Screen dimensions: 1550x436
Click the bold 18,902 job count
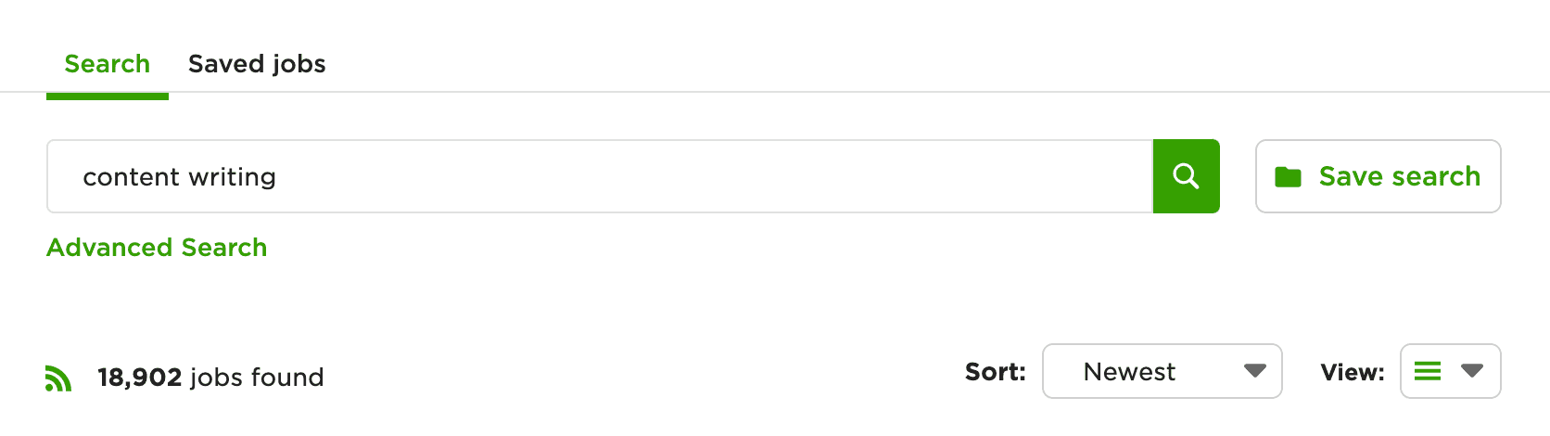[139, 378]
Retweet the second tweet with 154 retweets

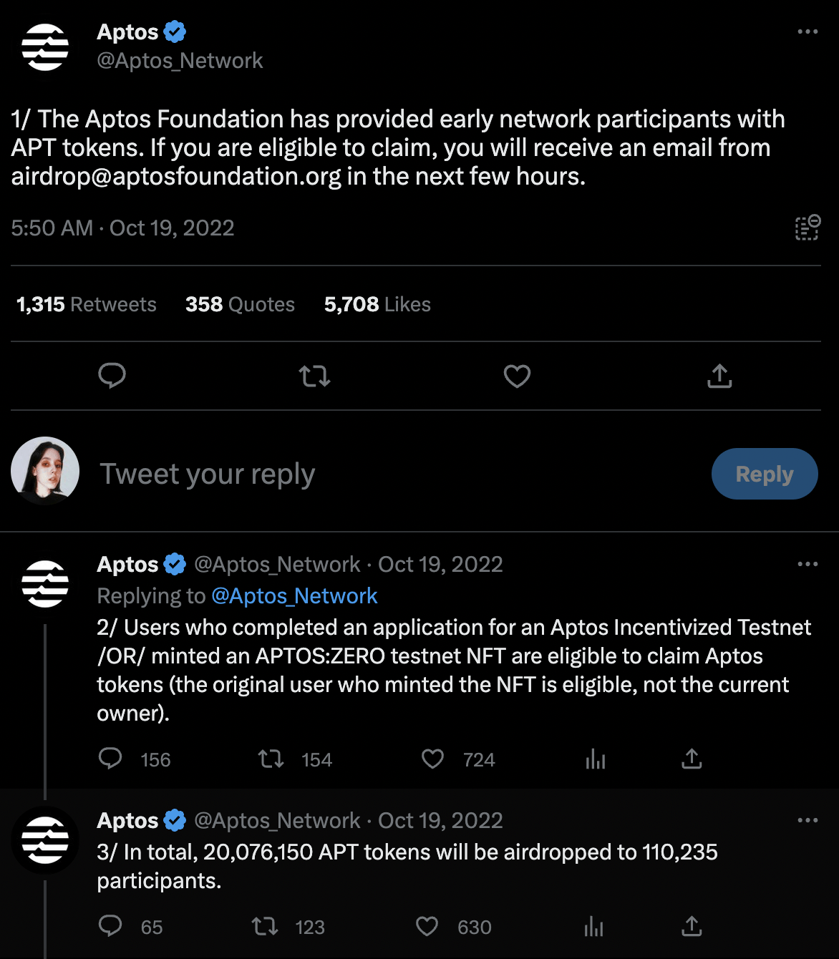click(271, 759)

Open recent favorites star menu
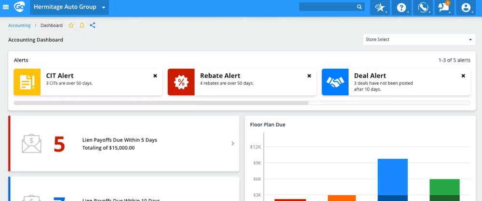[380, 8]
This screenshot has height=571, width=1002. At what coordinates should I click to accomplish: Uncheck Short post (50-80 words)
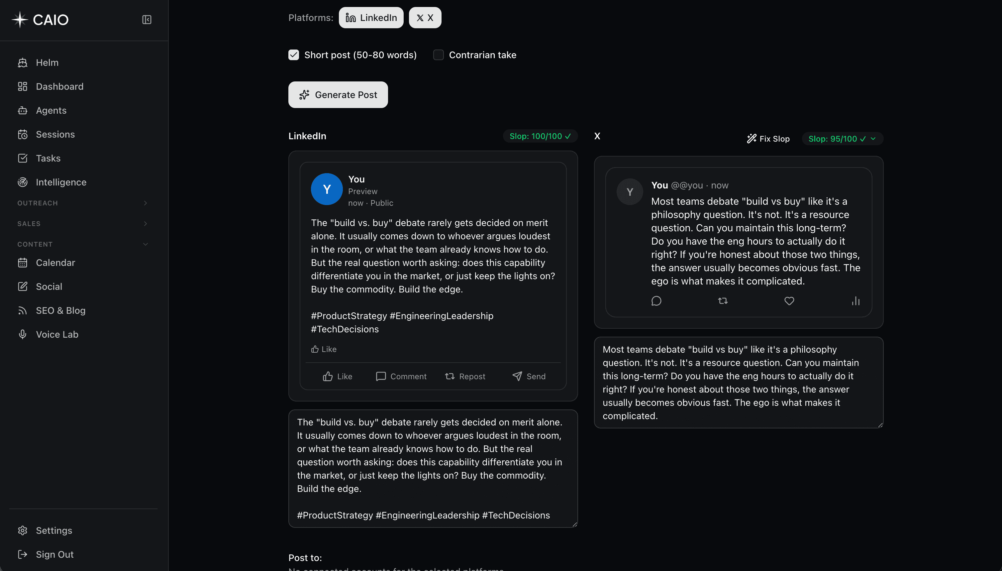(x=293, y=55)
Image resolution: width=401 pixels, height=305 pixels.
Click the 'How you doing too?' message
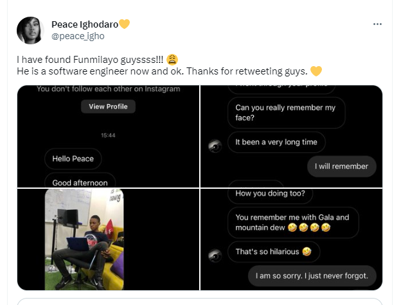[265, 193]
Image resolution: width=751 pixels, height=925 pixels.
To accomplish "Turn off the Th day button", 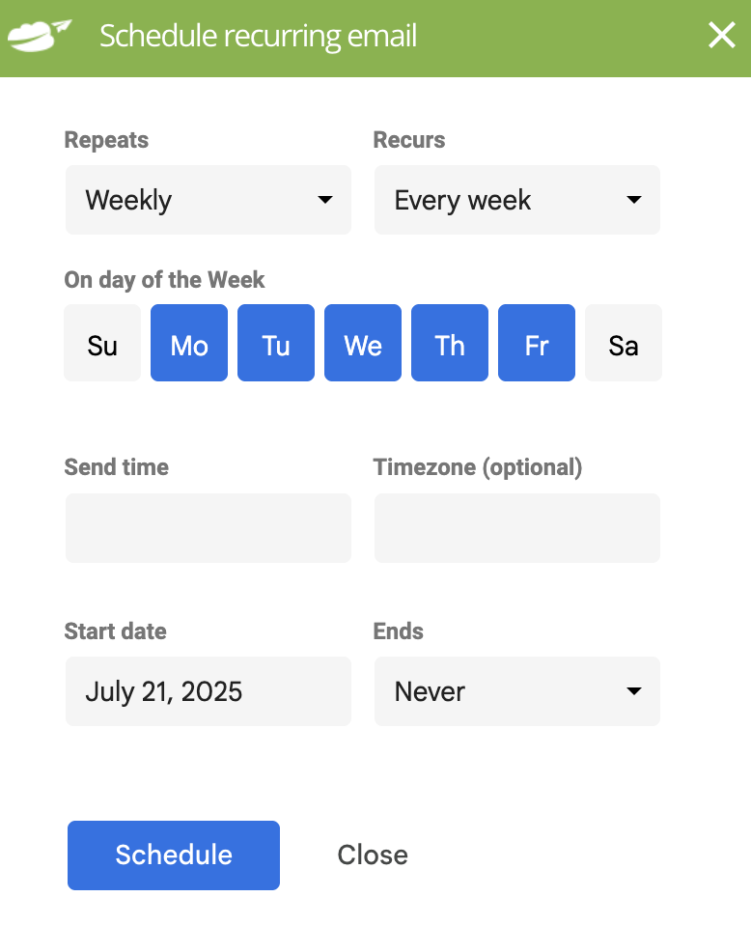I will [450, 343].
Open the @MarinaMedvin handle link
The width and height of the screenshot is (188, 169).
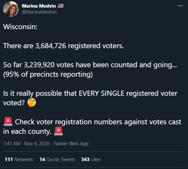pyautogui.click(x=39, y=12)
☆ ☆ ☆ ☆
* INSTRUCTIONS FOR THE TASK:
A single number is required: how many lines in the material hold the word "Image".

* ANSWER SECTION:
2